Aspiring Data Scientists & Analysts
This course teaches advanced AI techniques to solve real data problems. It covers predictive analytics and automation. It provides a solid foundation for understanding and designing those techniques.
Software Engineers & Developers
Want to turn to AI and machine learning activities. By creating excellent deep learning in data science, you will develop the skills to build, optimize, and deploy deep learning models. This allows you to work on projects from recommendation systems to automatic systems and beyond.

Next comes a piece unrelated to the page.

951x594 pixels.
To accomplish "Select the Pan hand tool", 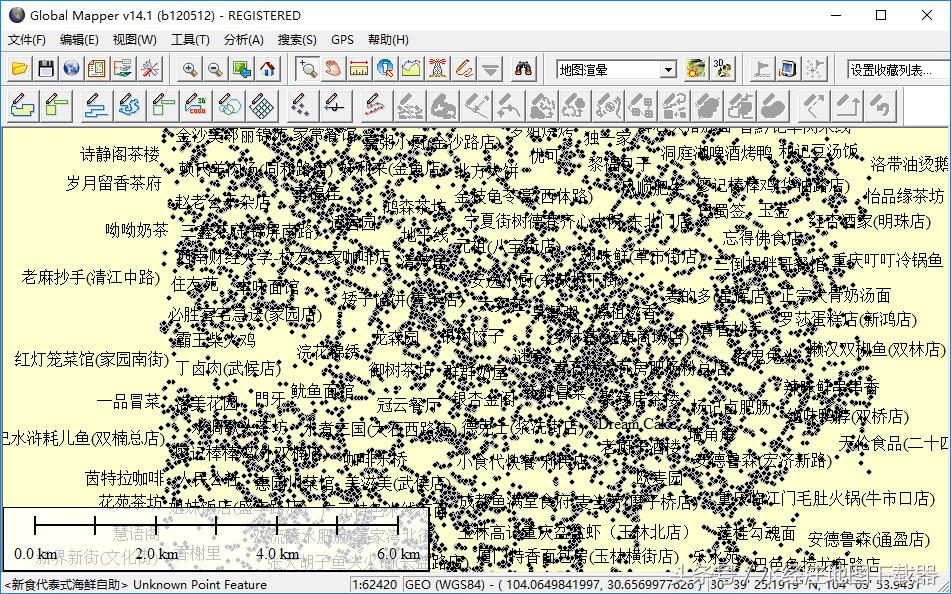I will [x=333, y=69].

It Professionals & System Architects
They manage and scale data infrastructures. This course will teach you to integrate deep learning for data science into existing systems. It will ensure that AI models are used well in your enterprise's tech stack, both in the cloud and on-premise.
Data Engineers & Data Base Admins
Who want to add AI to their data pipelines. Learn to use deep learning in ETL processes. Optimize data flows for machine learning tasks. Manage large datasets with tools like Hadoop, Spark, and NoSQL databases.

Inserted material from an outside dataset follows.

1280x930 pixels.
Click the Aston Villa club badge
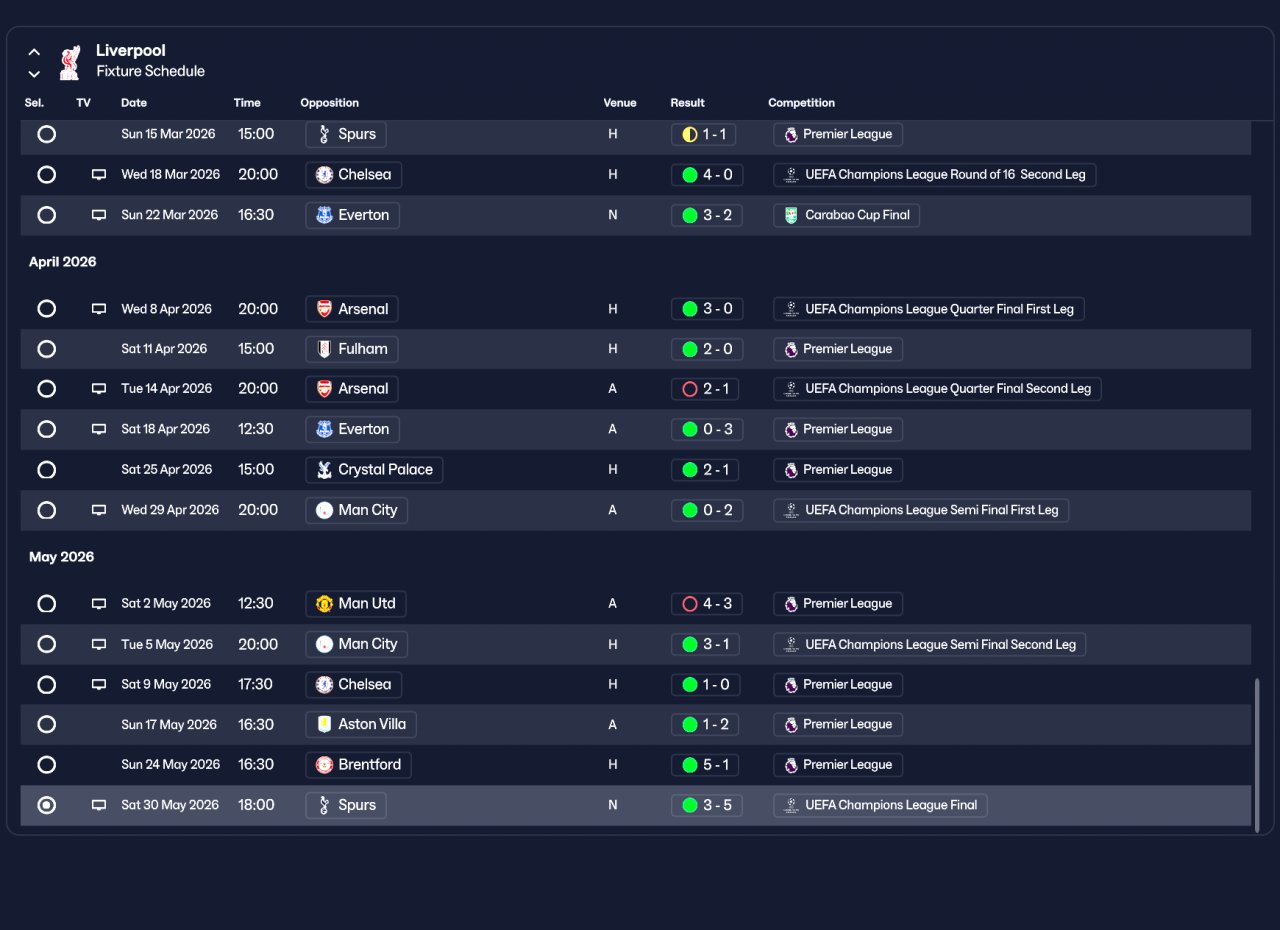tap(324, 725)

Business Leaders & Decision Makers
Who want to use DL to improve decisions with data science. This course will teach you to use AI insights. You will learn to optimize operations and improve customer experiences. You will gain a competitive edge by integrating deep learning models into business strategies.

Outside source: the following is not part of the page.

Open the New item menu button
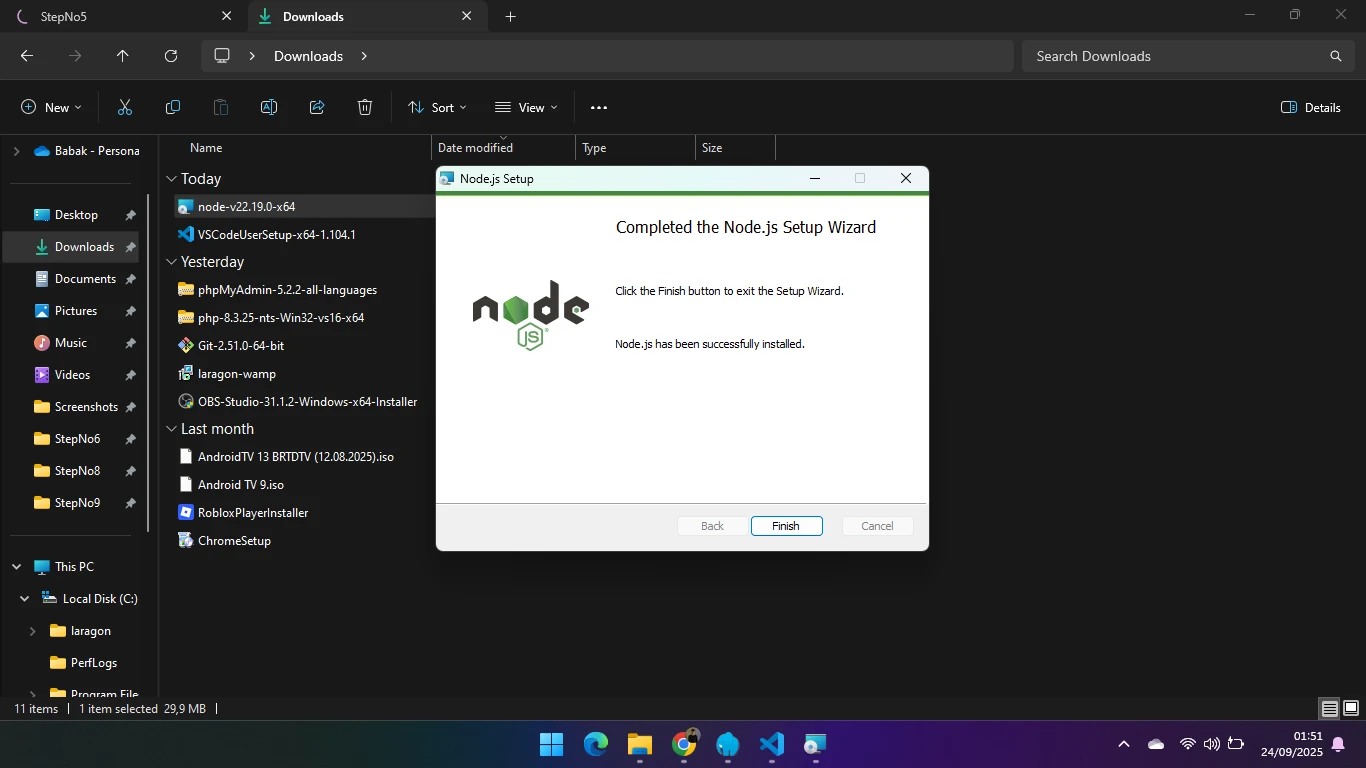The height and width of the screenshot is (768, 1366). (51, 107)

Entrepreneurs & Innovators
Aiming to create AI-driven products and services. This course gives you the skills to use deep learning in data science. You will create solutions that can disrupt industries, boost efficiency, and open new markets.
Cybersecurity
pros who want to use deep learning in threat detection and response. Use AI to find anomalies, predict breaches, and boost your organization's security.
IOT(Internet of Things) Engineers
want to use deep learning for data science in connected devices. This course will help you build smart IoT systems. They will process and analyze data in real-time. This will improve functions like predictive maintenance, smart homes, and industrial automation.
Robotics Engineers
aiming to comprise deep learning for data technological know-how into self-reliant systems. This path will offer you with the expertise to broaden AI-pushed robots able to complicated duties together with navigation, item reputation, and interaction in dynamic environments.
Networking & Telecom Specialist
Want to apply data science. They want to use deep learning to optimize networks, predict outages, and manage communications at scale.
AI/ML Engineers
who want to master data science deep learning. This course will teach you advanced techniques like GANs, transformers, and reinforcement learning. You will use them to solve tough AI problems in various fields.
Master Deep Learning for Data Science
You will master deep learning for data science. It will help you solve big data problems. You'll be ready for many data driven tasks. You'll learn to build neural networks and deploy advanced AI models.
Practical Skills in Data Science Deep Learning
Get hands-on with TensorFlow, PyTorch and Keras. They are the latest deep learning tools. You'll learn how to implement, train and optimize deep learning models that can be applied to real world scenarios.
Course Curriculum
Python Basics
Module 1: Neural network foundations
- Tensors
- Backprop intuition
- Training loops
Module 7: Time and Space Complexity
- Understanding Algorithm Efficiency
- Time Complexity
- Space Complexity
Python Advanced
Module 8: Architectures
- Convolutional Networks
- Recurrent Networks
- Transformers
Module 9: Transfer and deploy
- Transfer Learning
- Deployment
- Vision and language apps
Ready to start?
Talk to an advisor about this program — 15 minutes, no sales pitch.